[Stored records]

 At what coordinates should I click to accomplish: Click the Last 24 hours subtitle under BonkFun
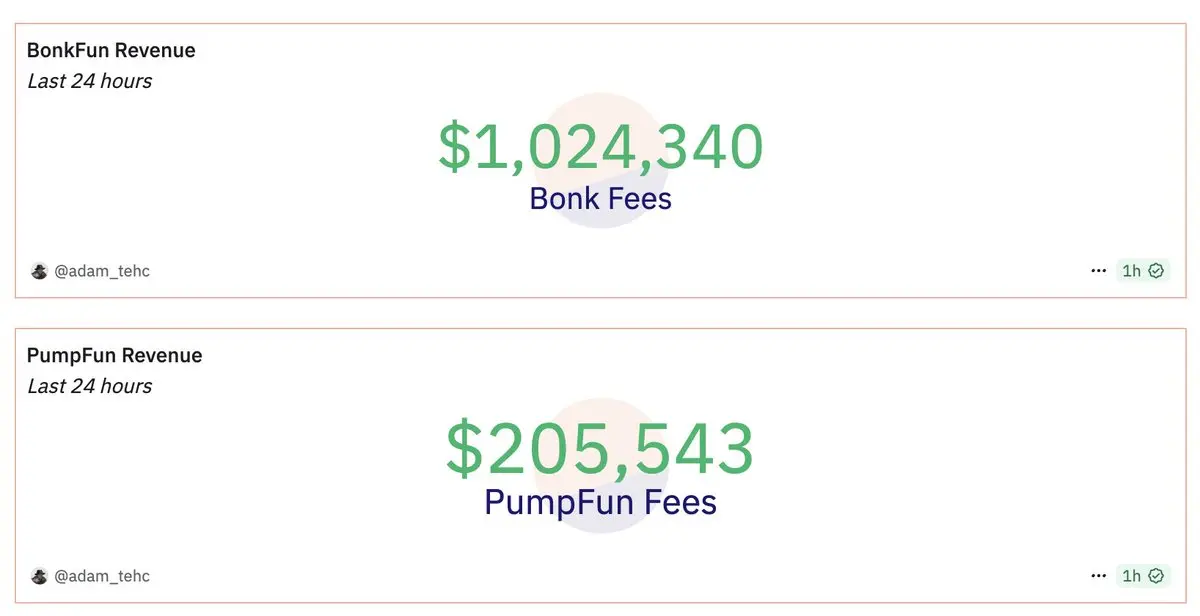89,81
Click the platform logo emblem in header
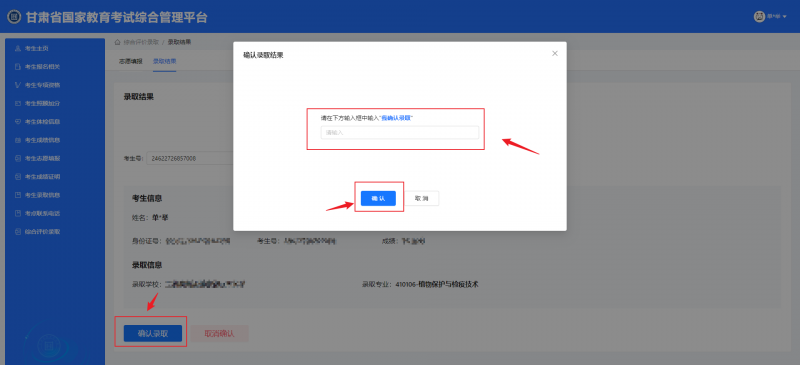 (14, 17)
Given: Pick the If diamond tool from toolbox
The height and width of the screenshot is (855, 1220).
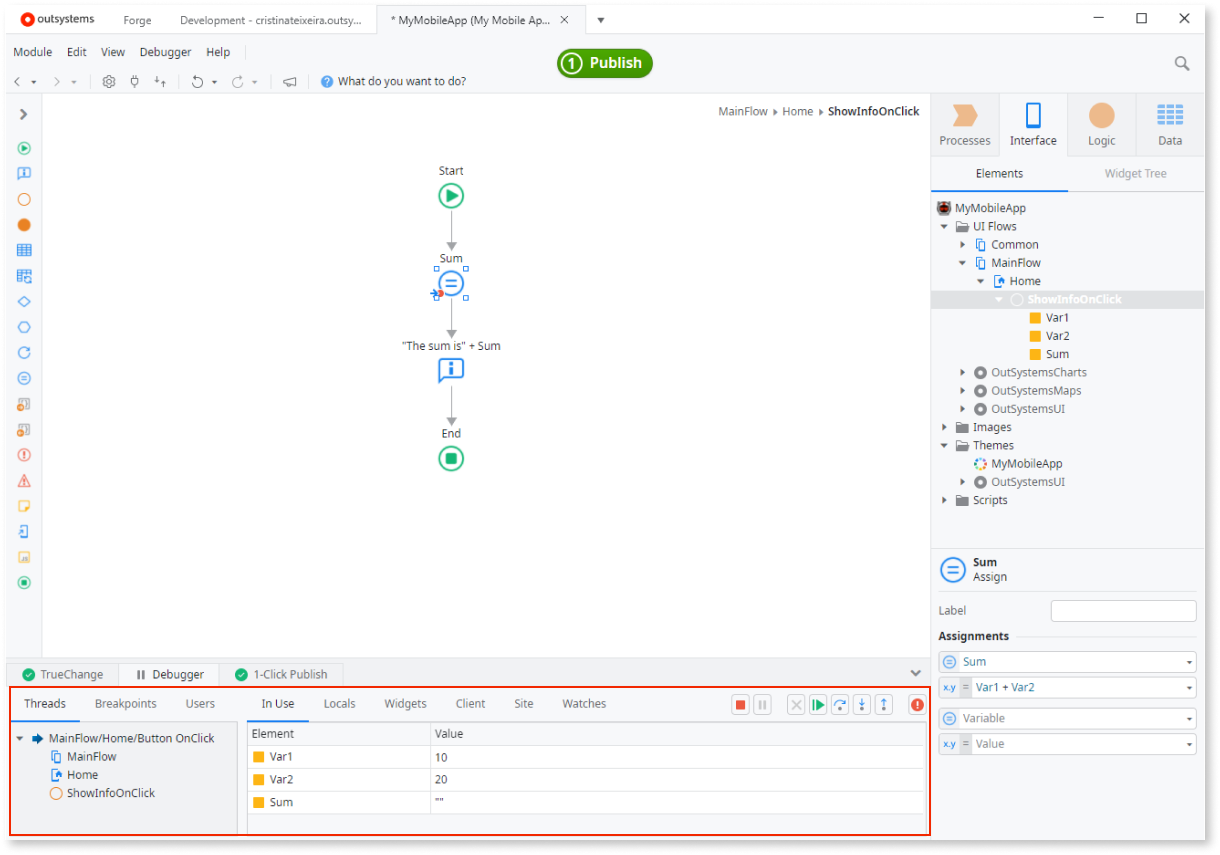Looking at the screenshot, I should click(24, 301).
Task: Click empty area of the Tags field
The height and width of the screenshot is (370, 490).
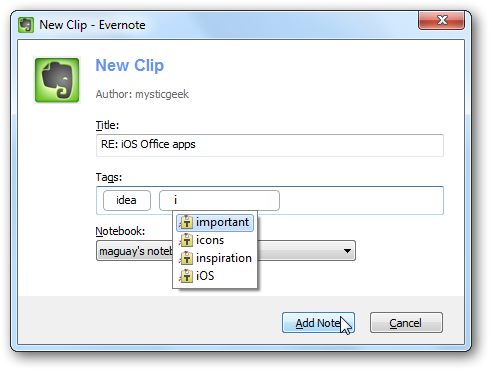Action: pos(361,200)
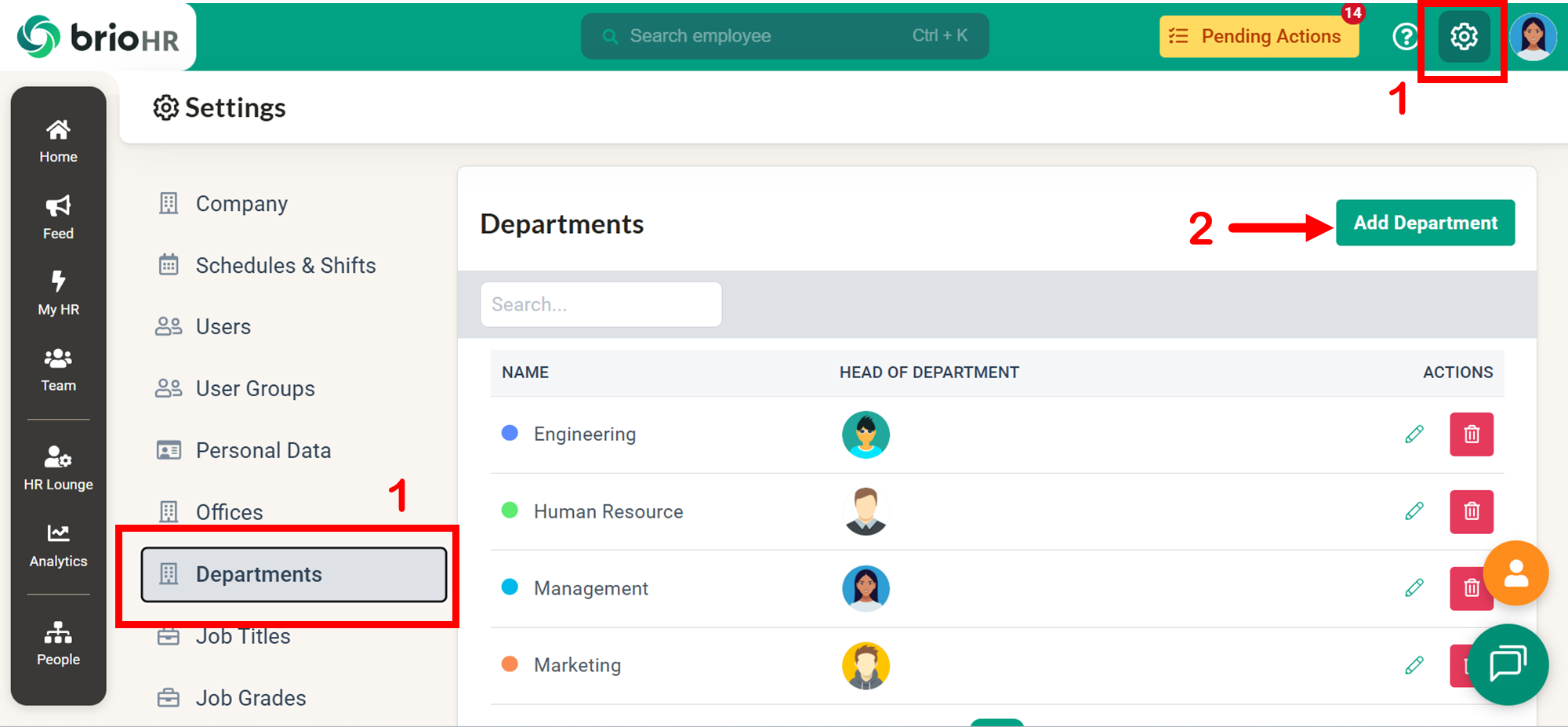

PROBLEM DESCRIPTION:
Print, word for word, every entry shown above; the pictures stay out.

ANSWER TO THIS PROBLEM:
 At what coordinates should I click to accomplish: Click the Last 24 hours subtitle under BonkFun
89,81
Click the platform logo emblem in header
 (14, 17)
Given: Pick the If diamond tool from toolbox
The height and width of the screenshot is (855, 1220).
Looking at the screenshot, I should click(24, 301).
Task: Click empty area of the Tags field
The height and width of the screenshot is (370, 490).
Action: pos(361,200)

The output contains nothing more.